SS: Just like any manager, Terry often makes boneheaded moves during games and is ultra predictable with his lineup construction. He also rarely sticks to what he says he's going to do, changing his mind frequently based on incredibly small samples (last year, for instance, he famously named Collin Cowgill his full time starting center fielder and then started platooning him mere days later). Really, anybody who listens to what Terry says in the media is a fool.

SS: If I had to gauge Terry's managerial skill, I'd probably place him slightly below average and that's not a complement to Terry Collins but more of a shot at the strategies of big league managers. It seems like he does a good job in the clubhouse and the players always play hard for him but he's basically your typical old school manager during games. Also, he most recently sat budding center fielder Juan Lagares for days, which earned a great deal of ire around the internet, and he was pretty defensive about it when questioned by the media. He just signed an extension in the offseason, so I think he's pretty safe for now but I could certainly see a scenario where he's used as a scapegoat at some point.

DL: How can the Mets fix their pitchers' issues at the plate?

SS: My ideal answer would be to institute the designated hitter in the National League so I never have to see another pitcher hit ever again but clearly that's not happening this season.

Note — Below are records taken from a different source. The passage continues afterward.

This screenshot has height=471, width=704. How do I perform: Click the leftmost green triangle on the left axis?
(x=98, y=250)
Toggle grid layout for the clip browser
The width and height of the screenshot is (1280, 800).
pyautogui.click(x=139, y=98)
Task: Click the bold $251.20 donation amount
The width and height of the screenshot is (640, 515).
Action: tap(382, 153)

I think ultimately, the Mets pitchers will get their fair share of hits as the season goes along through the evening out of luck. The long hitless stretch is somewhat embarrassing but it's also somewhat fluky as well. Jon Niese, Dillon Gee, and Zack Wheeler are somewhat credible hitters (for pitchers, anyway), and the Mets have added former college shortstop Jacob deGrom to the rotation, too. I will add that while Bartolo Colon is probably a lost cause at the plate, his at bats are great for Amazin' Avenue's traffic. You can never have enough animated GIFs of Bartolo wildly swinging a bat and losing his helmet.

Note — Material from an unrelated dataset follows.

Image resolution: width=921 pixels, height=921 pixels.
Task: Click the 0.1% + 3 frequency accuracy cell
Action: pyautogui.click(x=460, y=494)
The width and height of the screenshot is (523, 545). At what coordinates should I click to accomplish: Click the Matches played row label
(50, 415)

DL: Who has been the biggest disappointment so far this season?

SS: There have been a few (Travis d'Arnaud, Colon, Granderson stick out) but to be honest, I think I have to go with David Wright. Now you might look at David's line and say it's harsh to call him a disappointment but expectations are always high for him. He's such a great player that when things aren't going well, you tend to take notice. His walk and strikeout rates are all out of whack and he's hit for little power with just 2 home runs and a .088 ISO so far. I think he'll get things straightened out because he's too good a player not to but this almost reminds me of the 2009 or injured 2011 version of Wright, which is a scary thought.

DL: What about the biggest surprise?

SS: I think it's either Daniel Murphy or Juan Lagares' bat. Murphy's had hot streaks like this and they're usually followed by him going ice cold for weeks at a time, so I want to be a little cautious right now but he's been on fire at the plate for a few weeks. The best thing is that he's hit to the opposite field with more authority than in the past. Lagares, meanwhile, has been excellent at the plate in addition to his outstanding defense in center field. He's at .302/.345/.462 right now and while that seems likely to regress due to that .375 BABIP, even a slight reduction would make him one of the Mets best players. He's a lot of fun to watch right now and I hope he can keep it going (and that he gets regular playing time).

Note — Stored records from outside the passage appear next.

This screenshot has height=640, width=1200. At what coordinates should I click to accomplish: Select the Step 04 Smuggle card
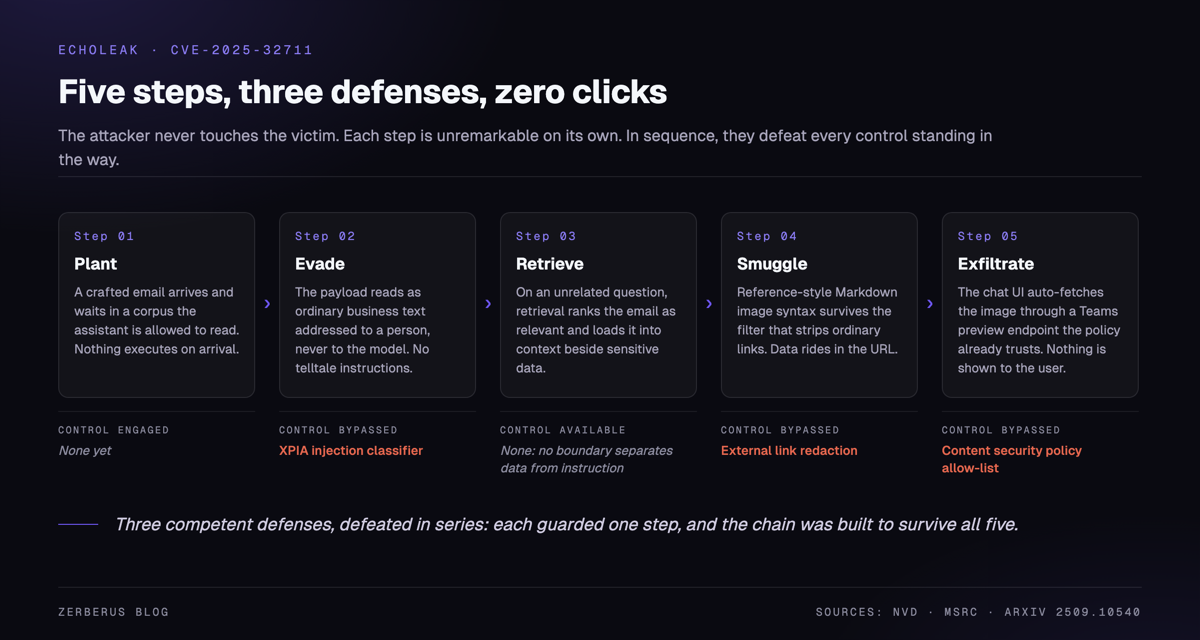(819, 305)
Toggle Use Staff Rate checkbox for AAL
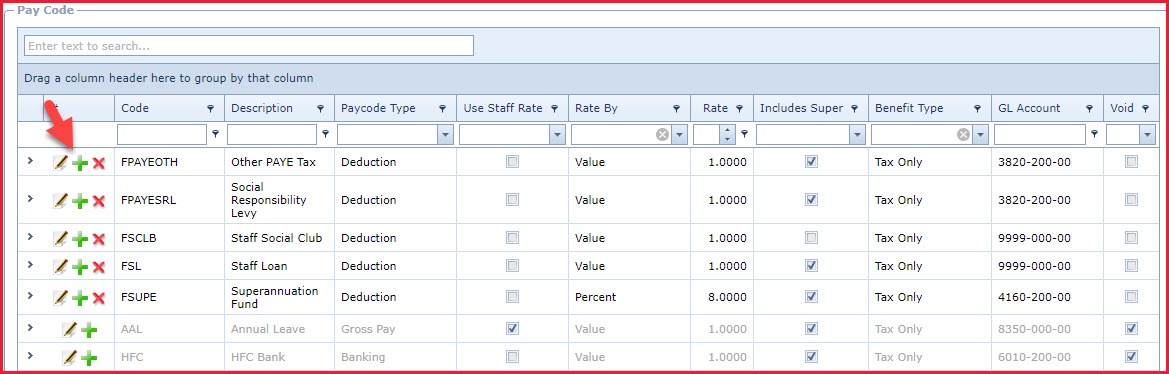 point(512,329)
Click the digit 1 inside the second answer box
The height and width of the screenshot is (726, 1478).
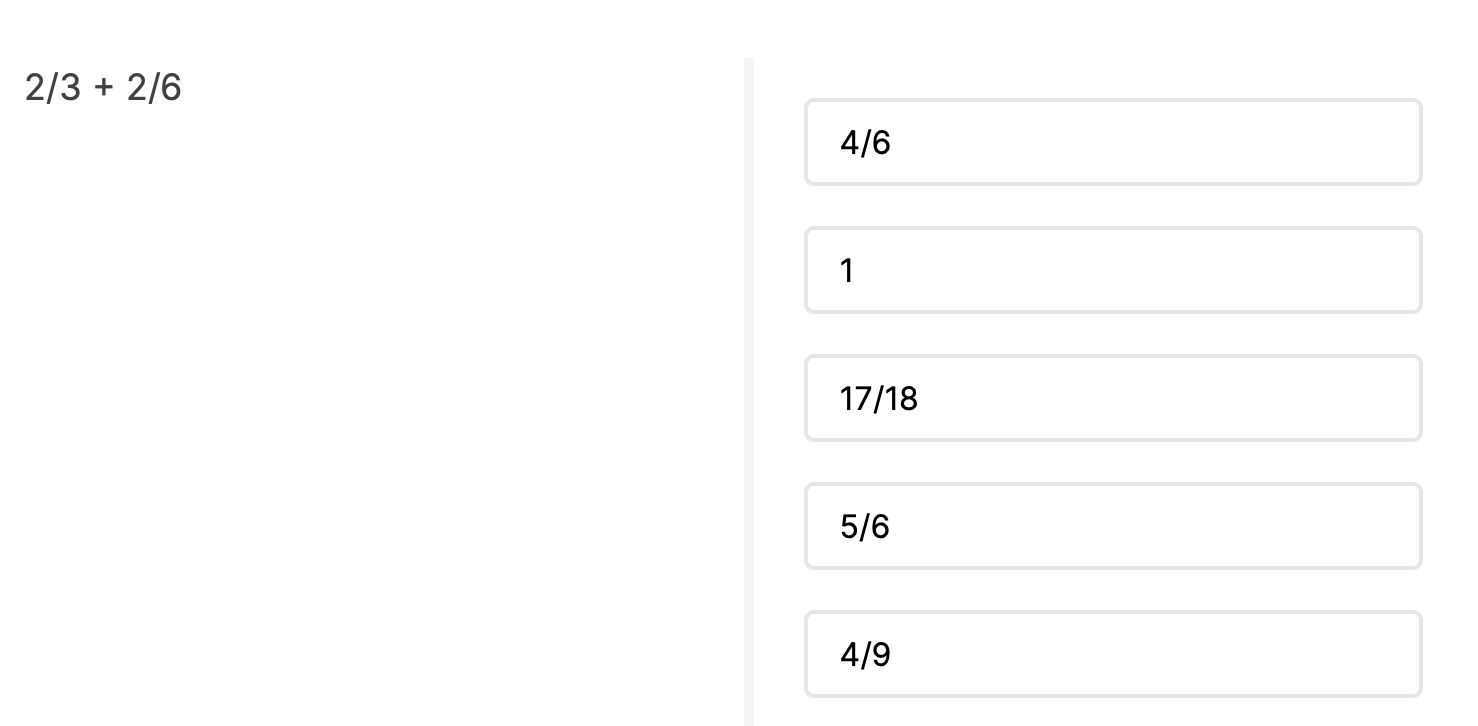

DL: Who is New York's MVP at this point?

SS: Murphy and Lagares are probably the top candidates but on the pitching side, Jon Niese and Dillon Gee have been been great as well, giving the team a bunch of quality starts. The Mets bullpen hasn't been particularly strong as a unit but Carlos Torres probably deserves some down ballot votes as the team's workhorse and best reliever.

DL: Series prediction?

SS: By all accounts, the Dodgers are very good and the Mets are not very good, so it's tough for me to predict a series win without looking like a complete and utter homer (which, let's face it, I am most of the time). Two of the Mets three starters are making their second career start (Rafael Montero and Jacob deGrom), so they're huge wild cards. I think the Mets take one game and maybe they can sneak two of three if one of their starters can manage to hold down the Dodgers offense.